Fatture pagate due volte dall’Asp di Reggio Calabria, 7 condanne e 10 assoluzioni


Sette condanne e 10 assoluzioni: è questa la sentenza, arrivata in serata nell’aula bunker di Reggio Calabria, nel processo “Fiscer” nato da un’inchiesta coordinata dalla Procura e condotta dalla guardia di finanza su fatture pagate due volte dall’Azienda sanitaria provincia di Reggio Calabria in favore dello “Studio radiologico sas di Fiscer Francesco” di Siderno. Al termine della camera di consiglio, il Tribunale di Reggio Calabria ha emesso la sentenza nei confronti di imprenditore e funzionari pubblici. Stando alle indagini del procuratore Giovanni Bombardieri e dei pm Giulia Scavello e Marika Mastrapasqua, gli imputati erano accusati, a vario titolo, di truffa all’Asp e al servizio sanitario regionale, ma anche riciclaggio, falso e alterazione di informazioni.

Sono stati condannati gli imprenditori Francesco e Giuseppe Fiscer (5 anni e 6 mesi di carcere). Cinque anni, invece, sono stati inflitti all’amministratore di fatto Pietro Armando Crinò.

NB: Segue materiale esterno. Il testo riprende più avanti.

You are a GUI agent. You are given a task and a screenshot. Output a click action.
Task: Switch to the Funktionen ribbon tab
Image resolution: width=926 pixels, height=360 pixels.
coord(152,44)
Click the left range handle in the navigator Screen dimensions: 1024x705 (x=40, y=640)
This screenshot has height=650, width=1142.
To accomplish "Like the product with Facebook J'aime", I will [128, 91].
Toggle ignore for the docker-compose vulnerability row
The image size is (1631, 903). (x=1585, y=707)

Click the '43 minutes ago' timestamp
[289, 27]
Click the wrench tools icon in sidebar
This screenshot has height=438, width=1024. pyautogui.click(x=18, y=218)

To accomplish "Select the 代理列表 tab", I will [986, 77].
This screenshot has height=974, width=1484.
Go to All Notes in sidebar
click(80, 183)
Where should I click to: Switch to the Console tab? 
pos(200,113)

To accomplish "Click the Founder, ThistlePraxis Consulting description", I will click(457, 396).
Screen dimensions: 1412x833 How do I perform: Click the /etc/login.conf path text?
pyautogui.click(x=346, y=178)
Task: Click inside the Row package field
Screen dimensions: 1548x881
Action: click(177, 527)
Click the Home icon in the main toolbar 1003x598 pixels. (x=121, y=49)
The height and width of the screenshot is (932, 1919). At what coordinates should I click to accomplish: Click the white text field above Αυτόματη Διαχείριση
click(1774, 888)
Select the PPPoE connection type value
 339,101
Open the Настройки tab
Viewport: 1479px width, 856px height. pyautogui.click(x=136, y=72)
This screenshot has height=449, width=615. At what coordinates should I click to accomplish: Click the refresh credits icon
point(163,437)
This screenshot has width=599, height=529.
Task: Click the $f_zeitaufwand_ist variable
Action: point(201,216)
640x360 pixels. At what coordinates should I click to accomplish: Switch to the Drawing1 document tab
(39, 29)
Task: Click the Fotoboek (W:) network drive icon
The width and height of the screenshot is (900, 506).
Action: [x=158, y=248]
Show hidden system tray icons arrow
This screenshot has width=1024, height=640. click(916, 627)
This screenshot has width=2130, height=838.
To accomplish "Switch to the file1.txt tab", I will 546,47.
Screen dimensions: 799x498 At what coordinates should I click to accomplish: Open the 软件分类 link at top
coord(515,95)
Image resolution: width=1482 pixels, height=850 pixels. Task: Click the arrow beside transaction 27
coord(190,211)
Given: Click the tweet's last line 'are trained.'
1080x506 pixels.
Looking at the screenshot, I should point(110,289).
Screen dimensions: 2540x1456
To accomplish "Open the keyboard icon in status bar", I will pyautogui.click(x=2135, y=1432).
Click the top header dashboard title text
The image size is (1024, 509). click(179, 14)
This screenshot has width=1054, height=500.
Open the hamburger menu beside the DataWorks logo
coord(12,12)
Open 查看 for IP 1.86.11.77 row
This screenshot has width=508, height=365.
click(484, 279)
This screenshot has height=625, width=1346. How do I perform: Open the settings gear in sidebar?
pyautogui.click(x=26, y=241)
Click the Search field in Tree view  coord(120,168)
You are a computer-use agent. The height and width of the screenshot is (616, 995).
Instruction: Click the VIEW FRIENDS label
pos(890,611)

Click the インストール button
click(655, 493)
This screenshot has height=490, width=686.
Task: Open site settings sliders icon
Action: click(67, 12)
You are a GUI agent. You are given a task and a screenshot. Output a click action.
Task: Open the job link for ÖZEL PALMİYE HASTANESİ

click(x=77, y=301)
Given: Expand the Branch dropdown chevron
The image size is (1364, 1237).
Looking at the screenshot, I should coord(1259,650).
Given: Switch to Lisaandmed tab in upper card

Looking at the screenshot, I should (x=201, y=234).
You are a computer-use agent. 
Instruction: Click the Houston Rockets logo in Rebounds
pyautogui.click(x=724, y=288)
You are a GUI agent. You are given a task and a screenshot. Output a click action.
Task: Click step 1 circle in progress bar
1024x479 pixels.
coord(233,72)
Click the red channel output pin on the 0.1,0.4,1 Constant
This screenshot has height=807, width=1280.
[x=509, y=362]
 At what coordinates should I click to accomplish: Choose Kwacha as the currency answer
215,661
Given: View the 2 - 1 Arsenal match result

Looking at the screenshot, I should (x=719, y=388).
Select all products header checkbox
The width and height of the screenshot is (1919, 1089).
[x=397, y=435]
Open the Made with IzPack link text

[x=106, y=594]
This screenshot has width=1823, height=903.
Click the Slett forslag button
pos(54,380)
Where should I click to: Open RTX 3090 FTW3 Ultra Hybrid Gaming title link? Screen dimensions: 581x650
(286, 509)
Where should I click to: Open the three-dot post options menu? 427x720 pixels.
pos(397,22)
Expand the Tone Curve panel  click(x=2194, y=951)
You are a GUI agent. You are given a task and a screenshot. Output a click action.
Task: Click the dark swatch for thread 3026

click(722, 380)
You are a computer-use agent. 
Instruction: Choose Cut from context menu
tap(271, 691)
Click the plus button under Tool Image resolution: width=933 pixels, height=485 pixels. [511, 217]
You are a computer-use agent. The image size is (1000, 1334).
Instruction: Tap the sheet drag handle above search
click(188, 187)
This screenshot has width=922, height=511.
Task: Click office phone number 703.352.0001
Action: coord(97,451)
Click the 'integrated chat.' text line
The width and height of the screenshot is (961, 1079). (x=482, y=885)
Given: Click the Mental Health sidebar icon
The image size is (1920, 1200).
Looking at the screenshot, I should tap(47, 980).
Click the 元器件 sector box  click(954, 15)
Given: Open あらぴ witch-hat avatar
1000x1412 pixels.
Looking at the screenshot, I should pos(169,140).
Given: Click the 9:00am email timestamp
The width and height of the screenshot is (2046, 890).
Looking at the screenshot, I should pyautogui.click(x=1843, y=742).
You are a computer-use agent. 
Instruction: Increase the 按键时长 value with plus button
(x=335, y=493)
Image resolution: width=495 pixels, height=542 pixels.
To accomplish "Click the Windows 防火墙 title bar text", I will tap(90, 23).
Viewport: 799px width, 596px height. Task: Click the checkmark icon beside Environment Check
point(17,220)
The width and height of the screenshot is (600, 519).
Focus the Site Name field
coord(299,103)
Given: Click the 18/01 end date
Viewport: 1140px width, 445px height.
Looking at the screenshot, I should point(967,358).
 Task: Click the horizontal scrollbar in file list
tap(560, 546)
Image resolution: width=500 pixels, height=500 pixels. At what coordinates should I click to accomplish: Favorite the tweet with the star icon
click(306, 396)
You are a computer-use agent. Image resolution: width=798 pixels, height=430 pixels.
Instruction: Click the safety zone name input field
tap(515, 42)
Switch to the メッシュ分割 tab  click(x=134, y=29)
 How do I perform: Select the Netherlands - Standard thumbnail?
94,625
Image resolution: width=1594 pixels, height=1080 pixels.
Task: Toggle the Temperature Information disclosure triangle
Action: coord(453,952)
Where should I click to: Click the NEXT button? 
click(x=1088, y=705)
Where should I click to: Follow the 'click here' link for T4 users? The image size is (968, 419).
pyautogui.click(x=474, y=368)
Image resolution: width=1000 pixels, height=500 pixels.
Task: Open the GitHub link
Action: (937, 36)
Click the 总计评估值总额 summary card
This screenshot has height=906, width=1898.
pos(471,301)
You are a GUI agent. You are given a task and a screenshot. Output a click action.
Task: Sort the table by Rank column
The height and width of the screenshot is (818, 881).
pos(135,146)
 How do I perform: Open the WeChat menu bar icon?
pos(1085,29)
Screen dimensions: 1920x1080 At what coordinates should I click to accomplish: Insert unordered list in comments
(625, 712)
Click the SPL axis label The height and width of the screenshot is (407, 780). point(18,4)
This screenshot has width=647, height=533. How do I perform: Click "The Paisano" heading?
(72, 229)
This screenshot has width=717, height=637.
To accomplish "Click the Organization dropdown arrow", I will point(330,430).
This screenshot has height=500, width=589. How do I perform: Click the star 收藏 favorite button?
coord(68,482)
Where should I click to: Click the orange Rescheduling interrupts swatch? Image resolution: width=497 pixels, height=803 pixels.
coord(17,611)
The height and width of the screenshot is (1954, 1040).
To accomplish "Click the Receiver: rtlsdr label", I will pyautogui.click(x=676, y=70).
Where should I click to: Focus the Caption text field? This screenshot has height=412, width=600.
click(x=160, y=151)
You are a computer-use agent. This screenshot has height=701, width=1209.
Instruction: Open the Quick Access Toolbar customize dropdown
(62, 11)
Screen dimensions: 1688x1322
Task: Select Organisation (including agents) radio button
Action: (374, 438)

Sono stati giudicati colpevoli anche i soci Caterina Caracciolo (3 anni) e Roberta Maria Strangio (3 anni), l’ex direttore generale dell’Asp Ermete Tripodi (4 anni) e l’ex direttore amministrativo Pasquale Staltari (3 anni e 3 mesi).

Sono stati, invece, assolti l’ex amministratore di fatto dello studio Antonino Strangio e i funzionari dell’Asp Giuseppe Maria Latella, Giuseppe Falcone, Raimondo Delfino, Antonino Vartolo, Bruno Logozzo, Daniela Nocera e Francesco Sorrentino e l’ex direttore sanitario Salvatore Barillaro. È caduta l’accusa anche per l’ex commissario straordinario dell’Asp Santo Gioffrè, lo stesso che ha sventato il doppio pagamento di una fattura da 6 milioni di euro alla clinica “Villa Aurora” denunciando tutto in Procura.

In questo processo era accusato di aver firmato, il 3 aprile 2015, pochi giorni dopo il suo insediamento, un mandato di pagamento all’istituto radiologico di Siderno relativo a una transazione al termine di una procedura iniziata dai suoi predecessori. Un’accusa che lo stesso Gioffré ha sempre contestato e al termine del processo, il giudice gli ha dato ragione.